La croissance de la concentration en gaz carbonique de l’atmosphère se poursuit à un rythme inchangé (fig.11). Nous sommes en route pour bientôt atteindre 410 parties par million. Cette concentration était avant l’ère industrielle d’environ 280 ppm, et le «doublement» de cette concentration, soit 560 ppm, sur lequel reposent certaines des interrogations des climatologues, se rapproche.

figure11

Fig.11 : Concentration en gaz carbonique de l’atmosphère.

figure12

Fig.12 :  Évolution des émissions de gaz carbonique (d’après Global Carbon Budget).

Les émissions de CO2 en 2019 ont atteint un niveau à peu près équivalent à celles de 2018 (fig. 12), soit 36,4 GT (ou 9,9 GT de carbone), ce qui représente une augmentation de 61 % par rapport aux émissions de 1990.
Si les émissions totales semblent s’être stabilisées globalement en 2019, elles ont cru en Chine et en Inde, tandis qu’elles ont diminué aux Etats Unis d’Amérique et dans l’Union Européenne (table 1).

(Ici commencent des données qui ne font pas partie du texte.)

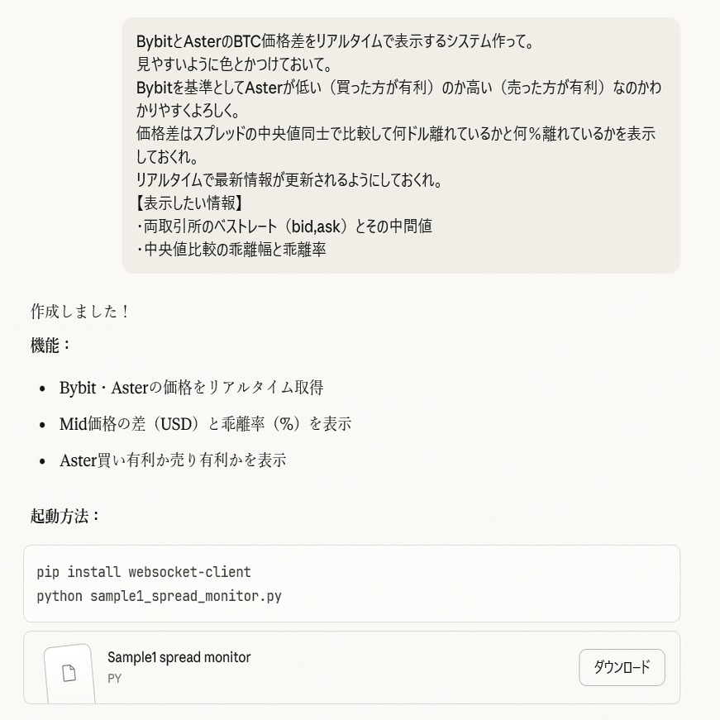Screen dimensions: 720x720
Task: Click the PY file type label
Action: [x=114, y=679]
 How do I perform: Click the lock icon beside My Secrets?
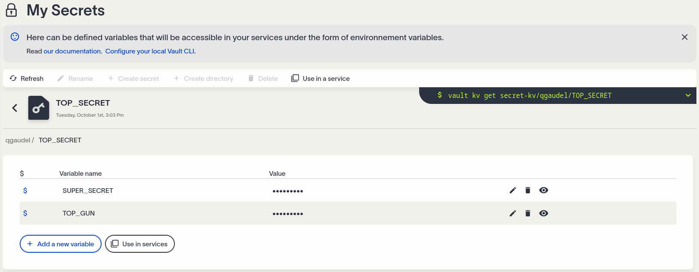pyautogui.click(x=12, y=10)
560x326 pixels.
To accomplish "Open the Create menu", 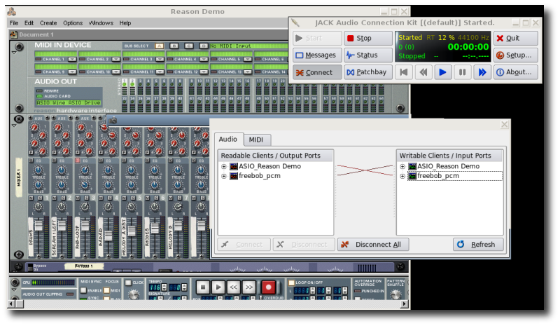I will coord(48,23).
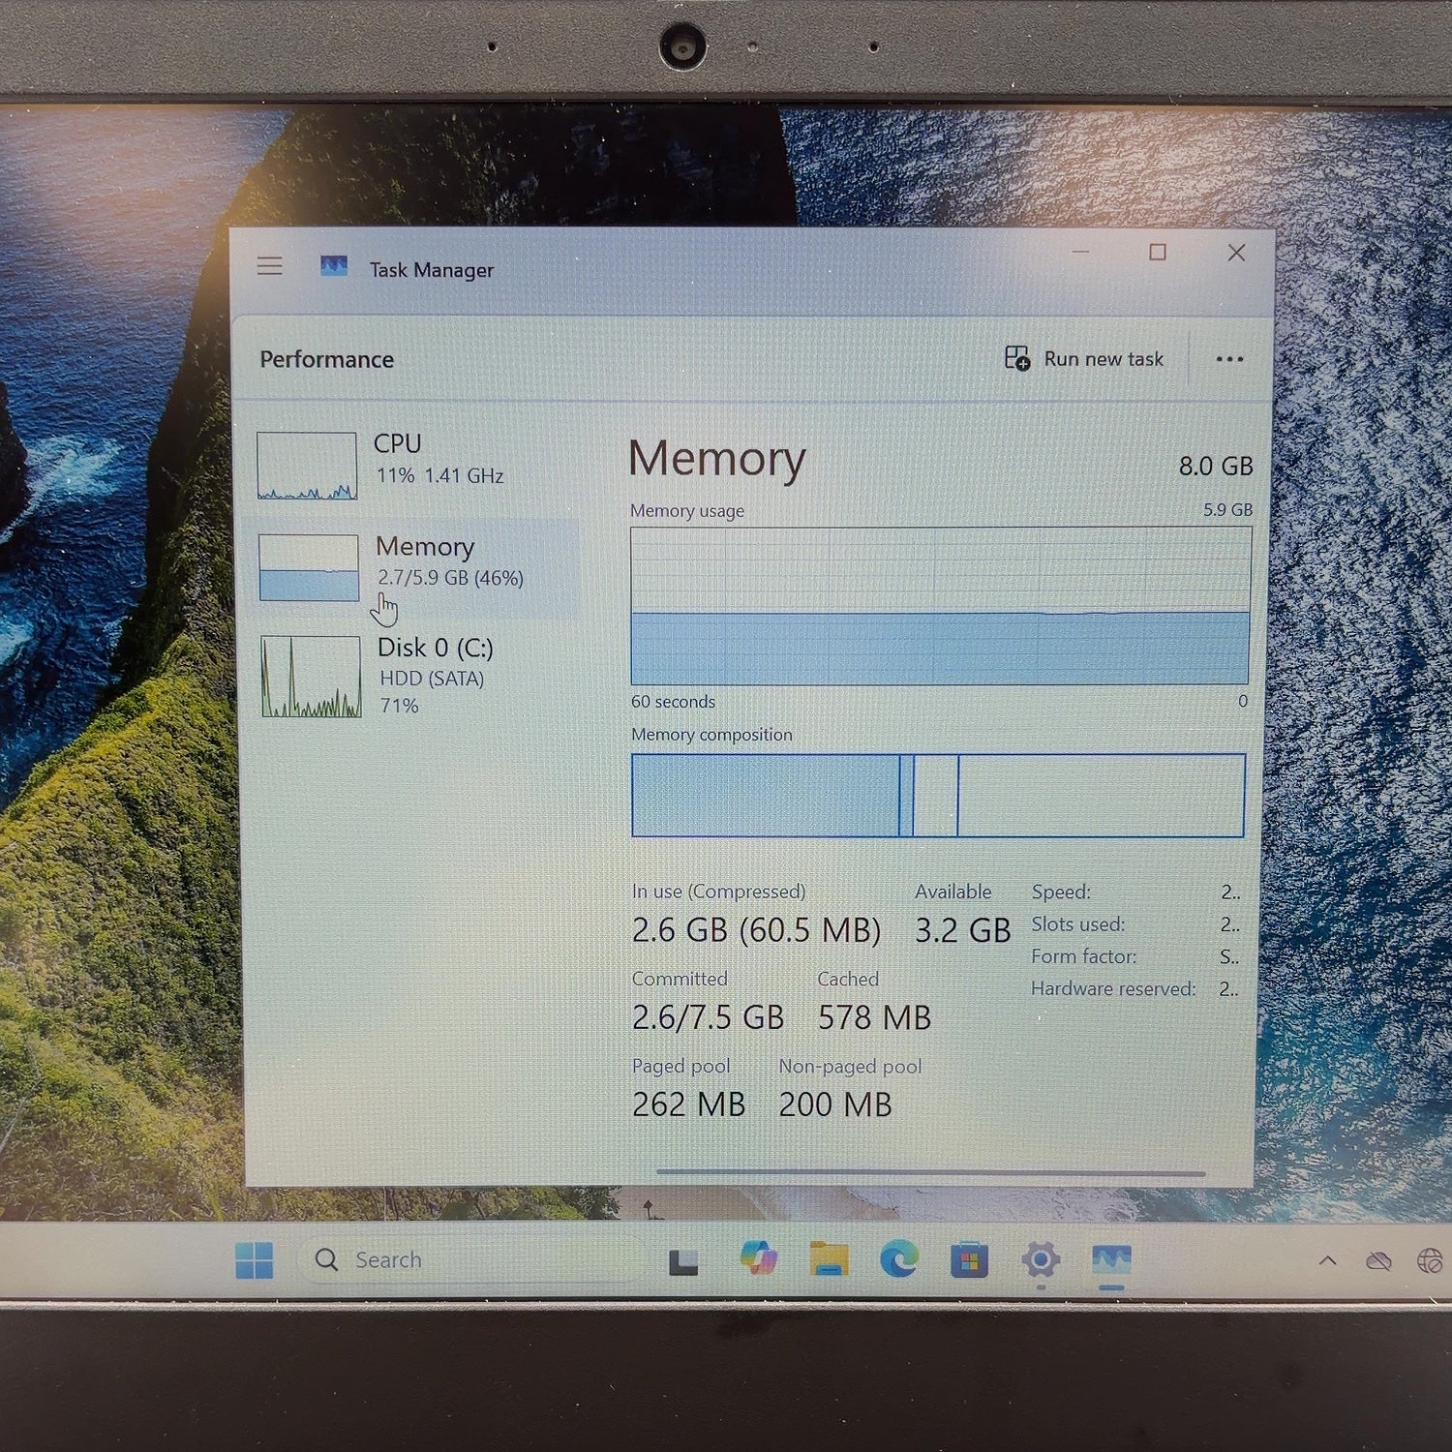The width and height of the screenshot is (1452, 1452).
Task: Select the CPU performance graph item
Action: coord(416,465)

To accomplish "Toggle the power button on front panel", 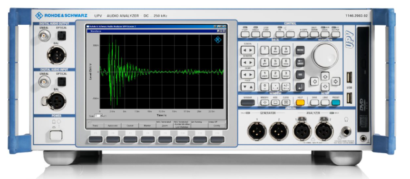I will click(x=56, y=135).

Emissions de gaz carbonique par grande région en 2019

Table 1 : Émissions de gaz carbonique par grande région en 2019

 

Événements remarquables

Incendies de forêts

Le déclenchement d’incendies de forêts nécessite une combinaison de plusieurs facteurs tels que la présence en abondance de biomasse sèche, du vent, et des imprudences. Le réchauffement climatique à lui seul ne suffit pas, mais il les favorise. 2019 a vu de très nombreux incendies se déployer dans des régions habituellement préservées de telles catastrophes (fig.13). Ainsi, le Groenland et l’Alaska, probablement les derniers endroits où on s’attendrait à en voir, ont été touchés. Ils ont été particulièrement étendus et nombreux en Sibérie, et aussi en Indonésie, en Afrique subsaharienne et au Brésil. Toutefois, dans ces trois dernières régions où les feux de défrichement sont traditionnels, 2019 ne se distingue pas particulièrement des années précédentes. Ces incendies ont été particulièrement dévastateurs en Californie et en Australie.

figure13

Fig.13 : Incendies de forêts en 2019. 

Les grandes manœuvres

Initiative de la nouvelle Commission européenne d’un «green deal»

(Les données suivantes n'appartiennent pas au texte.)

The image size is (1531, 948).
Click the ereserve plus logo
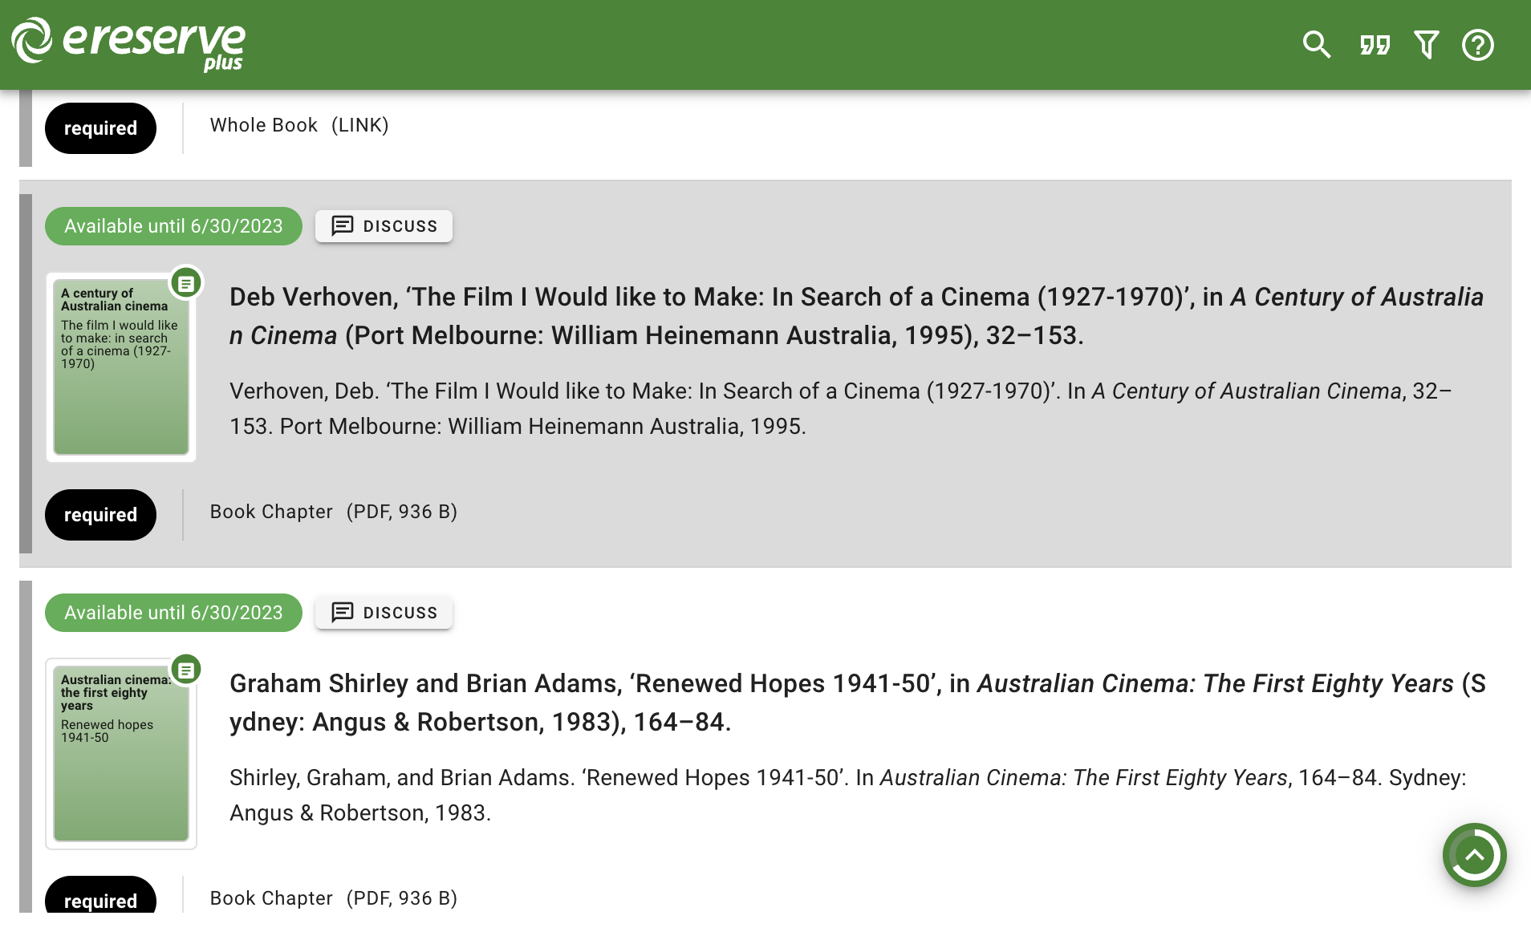click(128, 43)
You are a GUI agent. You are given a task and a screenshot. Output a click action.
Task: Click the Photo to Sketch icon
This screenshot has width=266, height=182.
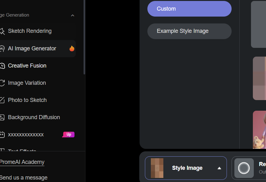2,100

Il s’agit de définir et mettre en place un ensemble de résolutions visant à atteindre la neutralité carbone d’ici à 2050, afin de permettre une transition écologique radicale du Vieux Continent.

La COP 25

Initialement prévue au Chili, cette 25ème conférence des parties s’est finalement tenue à Madrid du 2 au 14 décembre 2019. Avec le slogan «Time for action», son objectif était de faire progresser les accords internationaux après l’Accord de Paris, afin de lutter contre le changement climatique. Elle a été marquée par une incapacité à avancer, en décalage avec l’appel constant des jeunes, des scientifiques, à agir face à l’urgence climatique. Comme attendu, les grands pays émetteurs de CO2 (États-Unis, Australie, Brésil) ont bloqué les négociations, souvent rejoints hélas par des pays dont on attendait davantage (Canada, Japon, Chine, Inde). Il a fallu une alliance progressiste de petits Etats insulaires et de pays européens, africains et latino-américains, et une prolongation la COP de 42 heures pour parvenir la signature d’un accord minimal avec des pays plus divisés que jamais sur des sujets clés.

Conclusion

Les émissions de CO2 continuent à un rythme inchangé, et le climat continue de se réchauffer, avec ses conséquences : le niveau marin et le contenu thermique des océans sont en hausse, et la masse des glaciers continentaux se réduit de façon continue. Davantage soumises à la variabilité inter annuelle, la température moyenne globale, et la surface des calottes polaire, n'ont pas atteint des valeurs record cette année. À suivre.